I seriously never thought it would ever really happen. I couldn't ever imagine being pregnant, enduring labor, and actually having a child of my own. As it occurs, I have accomplished all three of these things, but as I write now, in the wee hours of the morning because I have resorted to carrying my little one in my Moby Wrap as a soothing measure, and I surely cannot sleep with baby all wrapped up against me, I find it difficult to believe that I actually was pregnant and I actually did endure labor. Pregnancy came and went so briskly that now it seems as though I dreamed the entire process. While my body has very nearly returned to its pre-pregnancy state, it is difficult for me to believe that my belly actually did protrude so much so that I had trouble getting into and out of bed, tying my shoes, and taking a bath. I suppose that belly growth occurs so rapidly so near to the end of a pregnancy, that when it is all over, it seems as though it happened in the blink of an eye. How ironic, really, because just a little over a month ago, I was praying for my baby to arrive so I could be finished with my pregnancy...it couldn't happen soon enough, and now that it is all done, I cannot believe I was ever pregnant to begin with.
Now, I have entered what they call the fourth trimester...which is a clever designation for the parental experience of a child's first three months of life. This part is an adventure I hope to savor. It is difficult. Far more difficult than pregnancy was, but at the same time, it is a precious time in my life. I treasure it, in a distorted, sleep deprived way.
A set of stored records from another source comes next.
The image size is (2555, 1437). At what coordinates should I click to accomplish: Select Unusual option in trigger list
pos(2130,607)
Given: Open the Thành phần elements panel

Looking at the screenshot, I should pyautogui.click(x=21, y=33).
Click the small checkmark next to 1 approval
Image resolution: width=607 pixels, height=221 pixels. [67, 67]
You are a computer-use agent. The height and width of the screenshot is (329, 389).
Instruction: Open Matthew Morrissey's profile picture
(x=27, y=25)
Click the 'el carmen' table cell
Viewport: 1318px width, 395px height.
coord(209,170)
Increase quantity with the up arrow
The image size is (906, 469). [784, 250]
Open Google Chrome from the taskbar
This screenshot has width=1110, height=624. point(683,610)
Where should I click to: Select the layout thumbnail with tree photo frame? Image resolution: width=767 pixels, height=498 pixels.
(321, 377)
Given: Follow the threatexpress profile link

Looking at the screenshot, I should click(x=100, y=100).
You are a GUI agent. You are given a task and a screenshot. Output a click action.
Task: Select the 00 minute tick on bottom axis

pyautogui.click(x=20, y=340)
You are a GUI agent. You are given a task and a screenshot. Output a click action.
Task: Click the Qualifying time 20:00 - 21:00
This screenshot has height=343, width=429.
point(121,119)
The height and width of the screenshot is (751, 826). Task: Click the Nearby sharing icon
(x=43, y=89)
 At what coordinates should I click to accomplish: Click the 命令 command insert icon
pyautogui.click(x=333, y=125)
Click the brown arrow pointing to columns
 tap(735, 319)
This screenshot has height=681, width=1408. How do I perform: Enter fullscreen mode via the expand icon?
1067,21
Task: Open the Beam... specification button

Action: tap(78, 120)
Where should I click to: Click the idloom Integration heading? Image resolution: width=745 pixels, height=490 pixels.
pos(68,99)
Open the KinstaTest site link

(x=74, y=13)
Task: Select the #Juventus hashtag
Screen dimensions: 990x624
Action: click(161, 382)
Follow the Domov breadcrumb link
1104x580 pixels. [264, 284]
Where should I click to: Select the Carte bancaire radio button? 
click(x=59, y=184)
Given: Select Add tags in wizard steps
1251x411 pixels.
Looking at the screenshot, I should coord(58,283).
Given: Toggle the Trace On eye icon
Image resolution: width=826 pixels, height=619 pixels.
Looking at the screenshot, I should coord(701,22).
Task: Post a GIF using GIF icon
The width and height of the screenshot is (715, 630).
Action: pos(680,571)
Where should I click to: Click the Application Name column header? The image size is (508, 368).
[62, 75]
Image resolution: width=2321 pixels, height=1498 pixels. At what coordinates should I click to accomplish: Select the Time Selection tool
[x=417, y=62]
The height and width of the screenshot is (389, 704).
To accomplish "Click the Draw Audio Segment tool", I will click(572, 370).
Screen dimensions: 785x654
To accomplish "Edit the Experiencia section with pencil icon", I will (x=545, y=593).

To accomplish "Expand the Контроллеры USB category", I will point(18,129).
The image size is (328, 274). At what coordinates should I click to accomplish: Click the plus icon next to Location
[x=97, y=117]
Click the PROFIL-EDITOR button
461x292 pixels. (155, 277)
Now, I am going to wake up the husband, as he will relieve me of soothing duties so I can have a sleep shift. I would love to say there is more to come on the topics of labor/delivery and parenthood, but who knows? This new life of mine is rather unpredictable, and I have learned I cannot really make plans for much of anything at present. But I would like to write more on these topics, and if I have another Moby Wrap soothing night in the near future, I will.